| Data provided |

================================

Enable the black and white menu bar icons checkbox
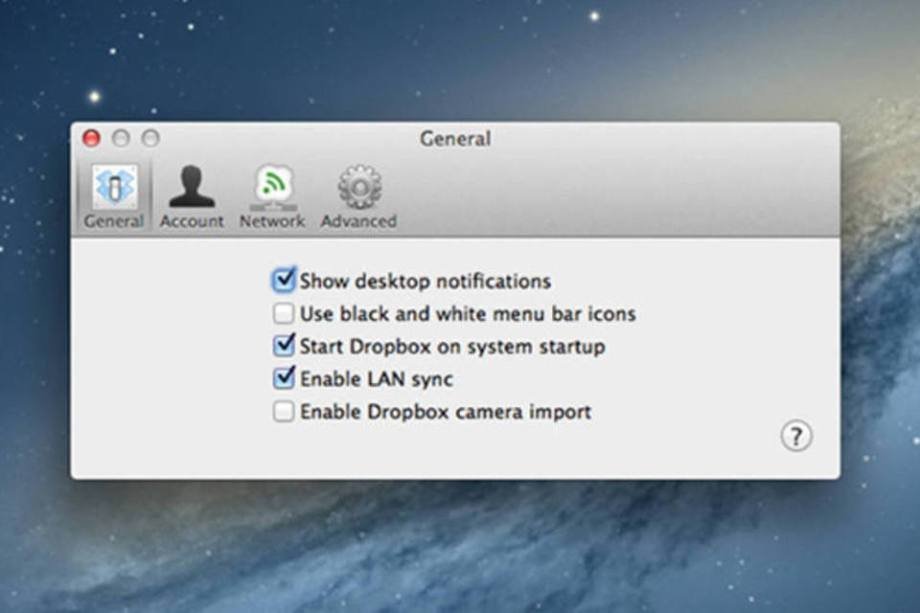This screenshot has height=613, width=920. point(284,314)
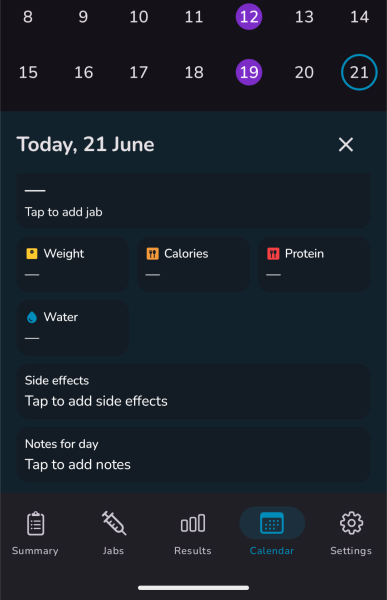
Task: Pick date 17 in the calendar
Action: (139, 72)
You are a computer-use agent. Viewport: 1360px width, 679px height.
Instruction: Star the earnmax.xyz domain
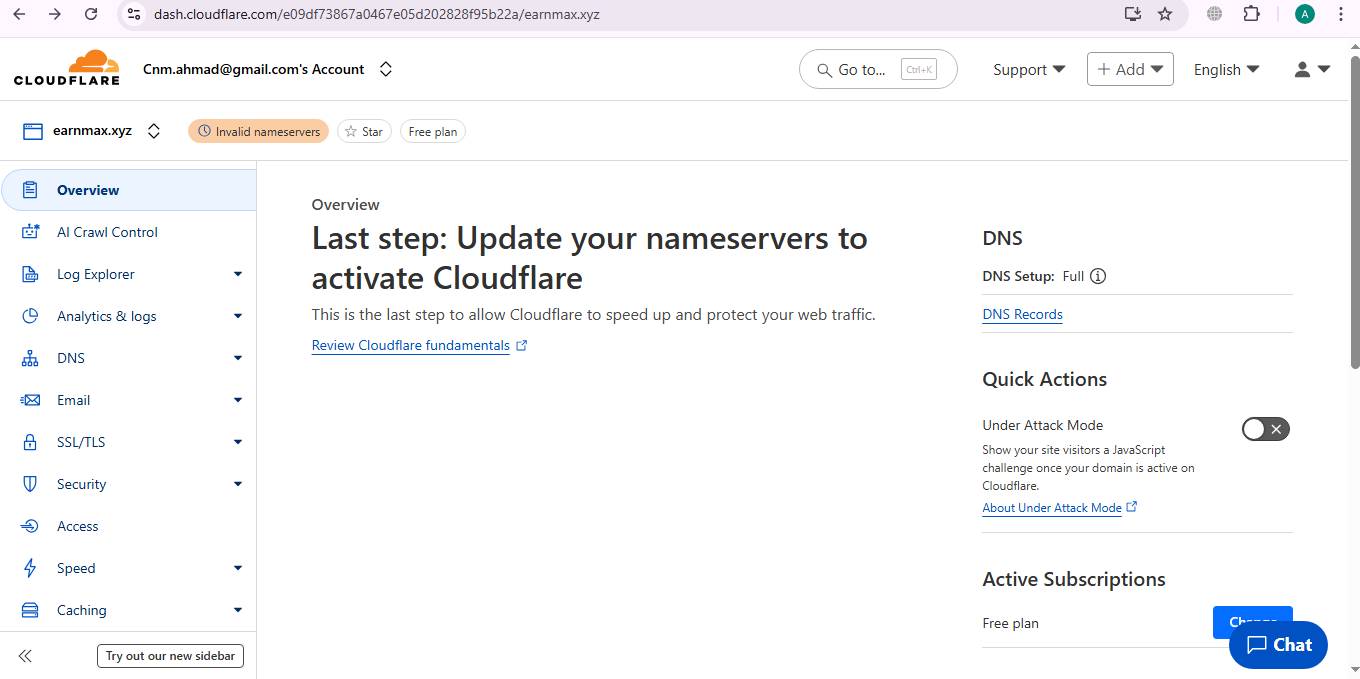[x=364, y=131]
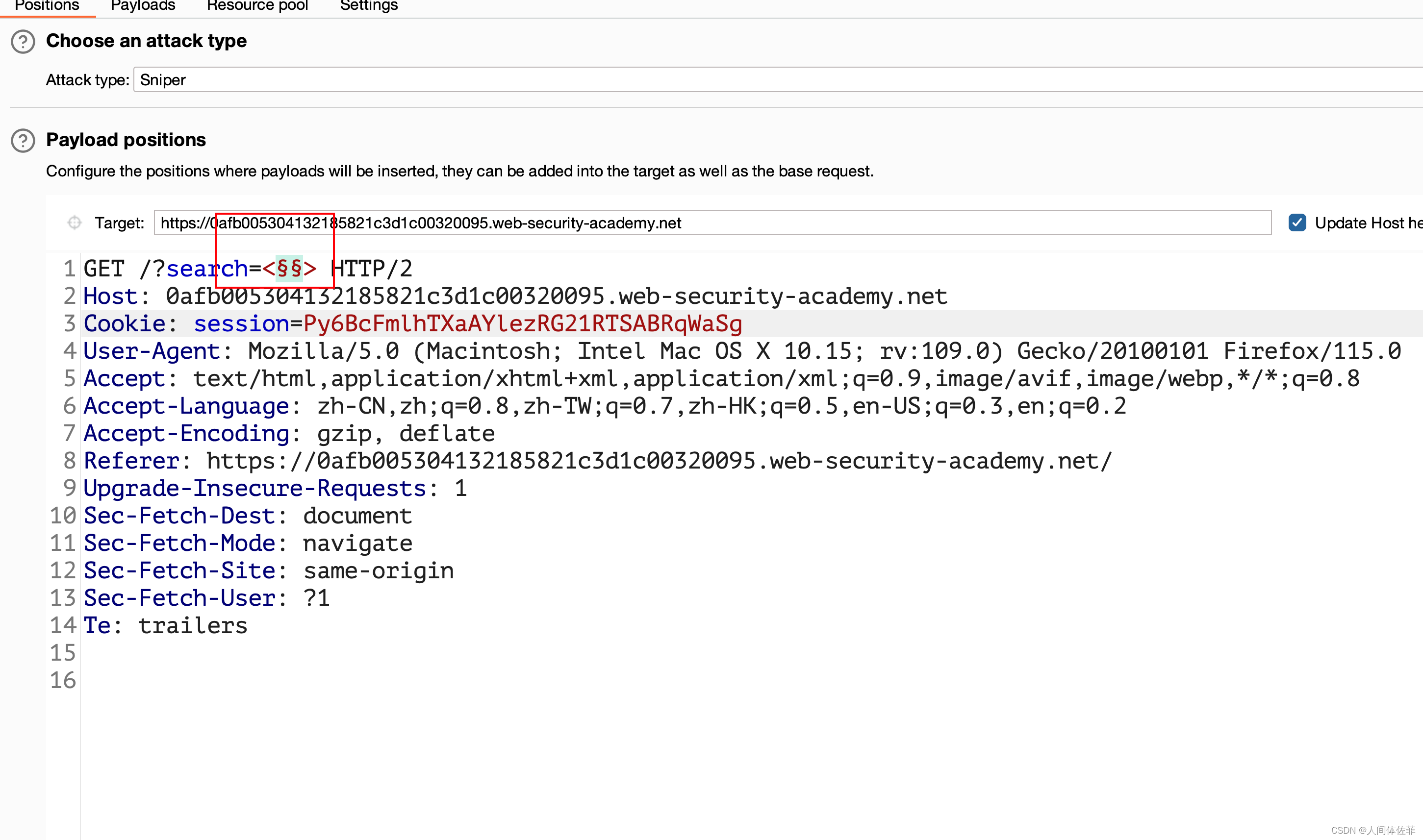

================================

| Set problem |
Copy out the lines of the records from the one containing "You are a computer-use" through the end of the records, leaving out the pictures.

| Problem solution |
You are a computer-use agent. Viewport: 1360px width, 679px height.
Instruction: Star the earnmax.xyz domain
[x=364, y=131]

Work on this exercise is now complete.